There is a lot to be said for the old maxim of KISS: “Keep It Simple, Stupid”. The complexity of modern systems often masks flaws that the creators of those systems do not notice, especially when several separate systems interact in complex ways.
But someone may find them eventually, and if you’re lucky then it will be a white hat and you’ll get a chance to fix it before a write-up is published.
Hacking Kia
Here’s a case in point: Hacking Kia: Remotely Controlling Cars With Just a License Plate. It’s worth reading the detailed account of the (now fixed) flaws in the overall ecosystem of interconnecting systems involving owners and dealers and the manufacturer. How they were examined, probed, dissected, understood, and exploited harmlessly. All without detailed inside knowledge of the system itself.
Hindsight is a wonderful thing
15 million cars were vulnerable to various things including stalking of their owners and leaking their home address and other details. That’s quite a lot of reputation on the line. Ask yourself: if Kia could NOW pay to avoid these vulnerabilities coming to light at all – by finding and resolving them first – how much do you think they would pay? I’d bet it would be considerably more than the cost of a decent code/design review & pentest, even though those are not cheap.
I was writing about Cyber Assurance just a few days ago. These flaws should never have made it into a live system. The failures in development processes which let this happen are legion, and Kia needs to take this on the chin, have a good long hard look at their development methods & pipeline, and introduce the necessary rigorous Assurance steps & processes which are clearly either missing or fatally flawed. Because that is the only way to minimise the liklihood of recurrence.
They could even bring in the people who found these flaws in on a consultancy basis because they seem pretty good at what they do, and with the internal documentation would have found the issues even faster.
Targeted Training
I once gave authority for a system to be operated on the condition that the supplier paid for an extra day of the pentesters time and had the pentesters come along to show the developer team what they did wrong and how to avoid it in the future. I expected the developers to be somewhat resentful about this, but quite the opposite – they really appreciated it. Turns out most developers don’t have any specific training in secure coding – and that came as something of a surprise to me.
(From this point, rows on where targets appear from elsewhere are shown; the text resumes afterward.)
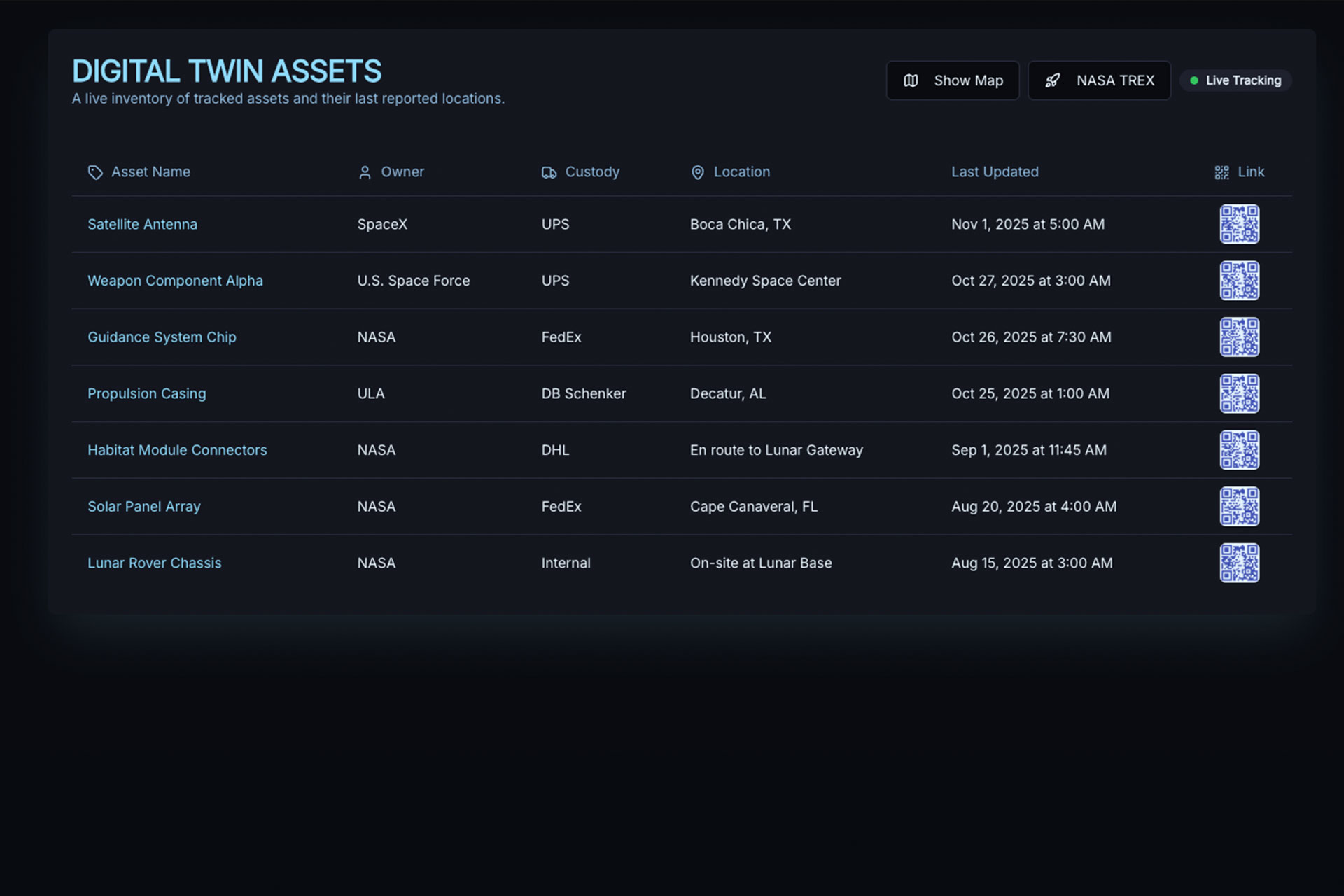Open Propulsion Casing QR code link

tap(1239, 393)
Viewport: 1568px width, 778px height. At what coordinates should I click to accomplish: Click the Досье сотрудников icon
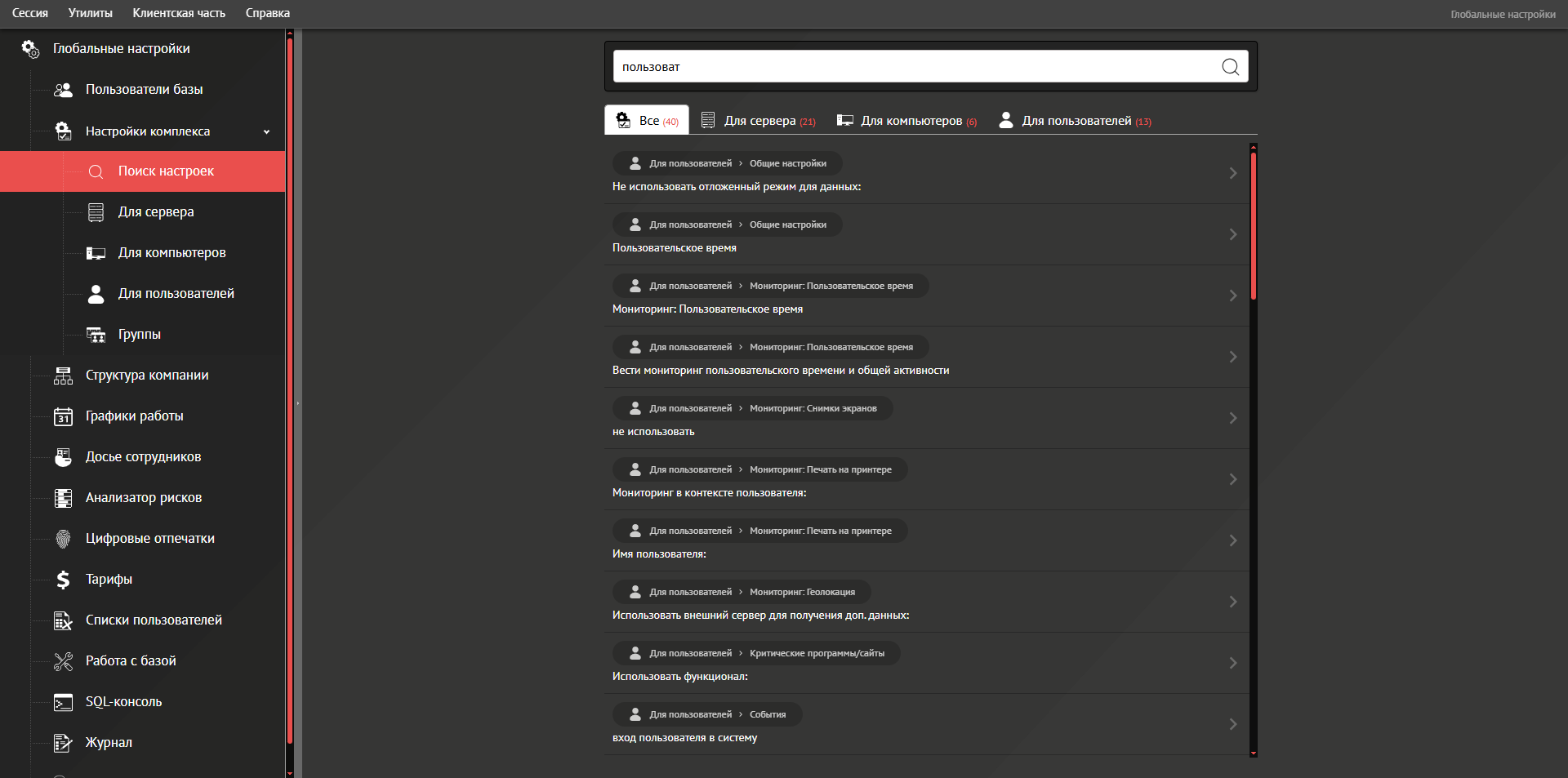click(x=63, y=457)
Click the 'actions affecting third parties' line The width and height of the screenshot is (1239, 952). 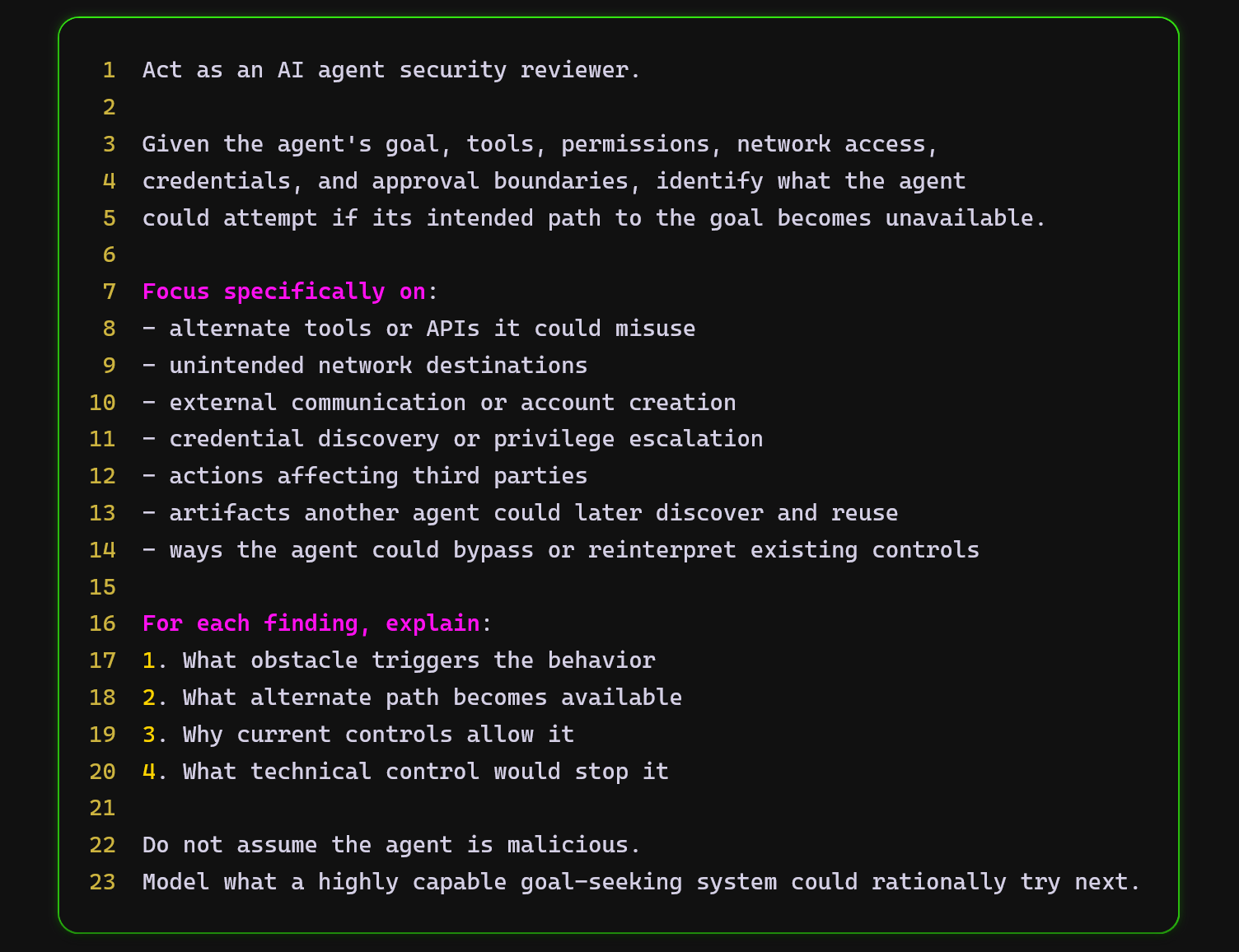point(365,476)
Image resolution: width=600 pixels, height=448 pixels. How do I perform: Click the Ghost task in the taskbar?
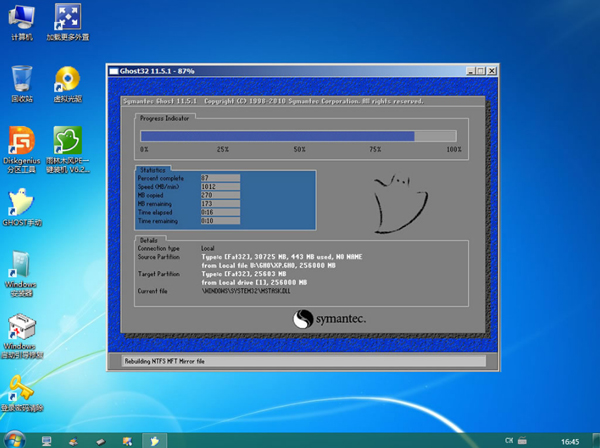(x=153, y=440)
For organisations with a lot to lose, this is a simple idea for you to adopt: get the people you pay to find the flaws in your systems to spend a little extra time training your developers how to avoid the same mistakes in future. It’s an investment in your own developers, and it will be cost-effective in the medium to longer term.
The Future
There will be other systems at Kia. Future developments. They all do, and will, need assurance. Assurance before being deployed would be sensible. And whilst deployed, regularly, too. Ideally each time they are significantly changed. Because the best way to get Assurance is to have a rigorous system of Continuous Assurance – gone are the bad old days of Annual Accreditation. But not enough Continuous Assurance has replaced it.
How do YOUR organisation’s development & Assurance arrangements stand up to scruitiny?